Offering frequent news and analysis from the majestic Evergreen State and beyond, The Cascadia Advocate is the Northwest Progressive Institute's unconventional perspective on world, national, and local politics.

Friday, July 08, 2005

Opponents of ruling requiring public disclosure are blurring the line

A number of opponents of Judge Christopher Wickham's recent ruling against the I-912 campaign are crying foul, saying that Wickham's ruling amounts to a limitation of free speech.

Last Friday, the judge ruled that comments and activities by KVI-AM (570) hosts Kirby Wilbur and John Carlson on behalf of the Initiative 912 campaign are in-kind contributions that must be reported to the Public Disclosure Commission.

Those who support Carlson's and Wilbur's assertions that what they're doing doesn't need to be reported are trying to blur the the line between freedom of the press and campaign activity.

If you listen to Carlson and Wilbur on the air, it's very obvious and very clear that both of them are in campaign mode.

They've used KVI as a campaign tool to organize, raise money, and recruit volunteers - all to support an initiative campaign.

RCW 42.17.020 states:
(c) Contributions other than money or its equivalent are deemed to have a monetary value equivalent to the fair market value of the contribution. Services or property or rights furnished at less than their fair market value for the purpose of assisting any candidate or political committee are deemed a contribution. Such a contribution must be reported as an in-kind contribution at its fair market value and counts towards any applicable contribution limit of the provider.
John Carlson and Kirby Wilbur are furnishing very valuable services - they're assisting a political committee - No New Gas Tax - to qualify an initiative for the Washington State ballot.

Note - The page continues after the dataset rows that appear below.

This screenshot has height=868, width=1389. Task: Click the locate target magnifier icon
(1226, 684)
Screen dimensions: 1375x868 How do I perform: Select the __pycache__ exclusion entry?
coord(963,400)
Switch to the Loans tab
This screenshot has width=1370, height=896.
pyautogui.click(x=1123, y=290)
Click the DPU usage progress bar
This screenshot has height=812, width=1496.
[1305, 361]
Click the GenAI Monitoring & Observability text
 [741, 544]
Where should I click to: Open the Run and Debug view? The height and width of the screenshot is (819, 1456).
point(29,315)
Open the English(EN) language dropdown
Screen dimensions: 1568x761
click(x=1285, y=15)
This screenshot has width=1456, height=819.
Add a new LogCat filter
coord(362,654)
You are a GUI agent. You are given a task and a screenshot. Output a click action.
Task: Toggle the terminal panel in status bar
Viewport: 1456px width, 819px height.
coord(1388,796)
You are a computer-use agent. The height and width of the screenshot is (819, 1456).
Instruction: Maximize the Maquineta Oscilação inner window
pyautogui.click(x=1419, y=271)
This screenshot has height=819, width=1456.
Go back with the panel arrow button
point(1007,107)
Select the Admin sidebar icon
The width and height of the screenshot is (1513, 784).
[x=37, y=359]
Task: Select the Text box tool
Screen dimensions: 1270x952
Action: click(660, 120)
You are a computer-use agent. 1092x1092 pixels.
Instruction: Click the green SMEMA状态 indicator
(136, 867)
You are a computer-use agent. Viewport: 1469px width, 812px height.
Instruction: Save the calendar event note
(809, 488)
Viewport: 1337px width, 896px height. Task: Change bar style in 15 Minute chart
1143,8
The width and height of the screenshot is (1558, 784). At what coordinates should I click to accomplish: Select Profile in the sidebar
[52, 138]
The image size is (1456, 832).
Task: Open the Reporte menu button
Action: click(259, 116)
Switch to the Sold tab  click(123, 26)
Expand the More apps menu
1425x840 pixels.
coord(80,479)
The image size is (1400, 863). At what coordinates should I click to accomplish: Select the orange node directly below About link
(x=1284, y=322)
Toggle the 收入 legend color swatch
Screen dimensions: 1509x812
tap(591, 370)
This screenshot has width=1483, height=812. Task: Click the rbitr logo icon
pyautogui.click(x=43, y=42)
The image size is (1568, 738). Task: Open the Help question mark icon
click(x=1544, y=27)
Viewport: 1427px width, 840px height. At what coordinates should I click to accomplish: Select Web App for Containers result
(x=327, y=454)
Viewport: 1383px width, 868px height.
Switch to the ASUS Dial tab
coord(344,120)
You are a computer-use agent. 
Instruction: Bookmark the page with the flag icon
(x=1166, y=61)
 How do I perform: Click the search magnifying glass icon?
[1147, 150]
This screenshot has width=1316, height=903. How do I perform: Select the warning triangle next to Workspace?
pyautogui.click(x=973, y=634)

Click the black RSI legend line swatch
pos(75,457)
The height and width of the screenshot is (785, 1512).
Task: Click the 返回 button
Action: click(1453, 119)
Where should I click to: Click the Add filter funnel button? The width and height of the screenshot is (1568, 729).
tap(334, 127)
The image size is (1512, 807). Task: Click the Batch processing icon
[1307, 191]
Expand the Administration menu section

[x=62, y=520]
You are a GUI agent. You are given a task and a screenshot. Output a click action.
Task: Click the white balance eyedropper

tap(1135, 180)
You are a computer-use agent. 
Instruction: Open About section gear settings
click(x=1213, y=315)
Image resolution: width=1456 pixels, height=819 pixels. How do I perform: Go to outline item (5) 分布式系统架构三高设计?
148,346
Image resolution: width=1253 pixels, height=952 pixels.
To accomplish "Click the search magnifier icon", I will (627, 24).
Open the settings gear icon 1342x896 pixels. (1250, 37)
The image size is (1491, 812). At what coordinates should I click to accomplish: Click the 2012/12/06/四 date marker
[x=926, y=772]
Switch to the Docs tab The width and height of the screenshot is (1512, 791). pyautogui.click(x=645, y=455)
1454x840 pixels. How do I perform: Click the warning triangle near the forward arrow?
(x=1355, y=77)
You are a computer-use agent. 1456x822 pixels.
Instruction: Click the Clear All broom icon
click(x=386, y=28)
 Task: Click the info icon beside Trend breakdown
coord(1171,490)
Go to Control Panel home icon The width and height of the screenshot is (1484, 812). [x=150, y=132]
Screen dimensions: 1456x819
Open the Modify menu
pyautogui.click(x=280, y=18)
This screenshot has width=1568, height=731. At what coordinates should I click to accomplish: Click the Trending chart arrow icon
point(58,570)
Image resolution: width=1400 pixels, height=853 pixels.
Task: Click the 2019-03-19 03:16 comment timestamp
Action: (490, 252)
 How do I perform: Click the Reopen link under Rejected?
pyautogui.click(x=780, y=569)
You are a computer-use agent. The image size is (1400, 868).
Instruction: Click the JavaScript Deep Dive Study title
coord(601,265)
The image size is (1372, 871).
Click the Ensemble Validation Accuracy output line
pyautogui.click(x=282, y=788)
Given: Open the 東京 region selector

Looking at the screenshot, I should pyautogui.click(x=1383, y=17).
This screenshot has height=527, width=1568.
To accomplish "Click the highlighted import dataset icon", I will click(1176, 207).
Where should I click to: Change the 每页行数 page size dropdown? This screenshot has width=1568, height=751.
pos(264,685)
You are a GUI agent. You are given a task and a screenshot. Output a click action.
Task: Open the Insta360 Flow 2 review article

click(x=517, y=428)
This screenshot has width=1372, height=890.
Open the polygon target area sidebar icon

If the opposition wanted to get on the air, they'd have to pay for advertising. Initiative 912 proponents get Carlson and Wilbur for free - every day.

So Carlson and Wilbur are providing help at less than the fair market value - because the airtime they devote to helping the campaign is free.

Therefore, they need to report that contribution as required by the law.

Carlson and Wilbur may not be officers on the committee, but they are spending a huge amount of time and resources assisting the campaign through their KVI mouthpieces. They've crossed over the boundary from the "free press" and transitioned over to outright campaign activity.

The Seattle Times editorial board can whine all it likes. Publishing an editorial or an endorsement, or simply voicing your support for a candidate on the air, is very different than directly participating in an initiative campaign.

These "critics" are attempting to blur the line out of existence. Under their rationale, why even bother with a public disclosure law at all, if it can be ignored at will.

Carlson and Wilbur are participants. They are using public airwaves licensed to Fisher Broadcasting to campaign.

And that qualifies as an in-kind contribution. They're obliged to report it under the public disclosure law of Washington State.

As Michael Hood of BlatherWatch recently observed:
If Carlson and Wilbur had left their months of wall-to-wall daily infomercials to only "opinions on the issues," there'd be no problem. It's the organizing, strategizing, and being an on-air logistical clearing house that we always thought goes against campaign disclosure rules. We're glad the law agrees.

(I-912's consultant, Brett Bader says they're considering an appeal--if this is such a slam-dunk breech of First Amendment rights, they'll have no problem prevailing. We have a feeling, however, we won''t be hearing about this again, because this claim is cynical and bogus and made by operatives for whom the First Amendment isn't so much of a right as it is a useful political tool to be used or trod upon as needed).
The public disclosure law doesn't stop Carlson and Wilbur from talking. There's no gag order here. All they're being required to do is report their contributions to the campaign as everyone else is.

As to this scenario from the Times:
Suppose, then, that Dino Rossi ran for governor again, that Wilbur and Carlson strongly supported him, and that the Rossi campaign were required to report it as a $20,000 in-kind contribution by Fisher Broadcasting. In that case, Fisher would have violated the law. And how? By speaking on political topics during an election campaign.
Notice that the Times editorial never defines what "strongly supported" means. If all Carlson and Wilbur were doing was stating their support of a candidate, there'd be no problem, even if they said it every day, and no matter how strongly they said it.

But if they started fundraising for Rossi - or otherwise directly participating in campaign activities as defined by the law - then yes, there would be a problem.

One thing is very clear: the Times' editorial board doesn't put much stock in the public disclosure law. Fortunately, the P-I Editorial Board does. Another reason for keeping Seattle a two-newspaper town.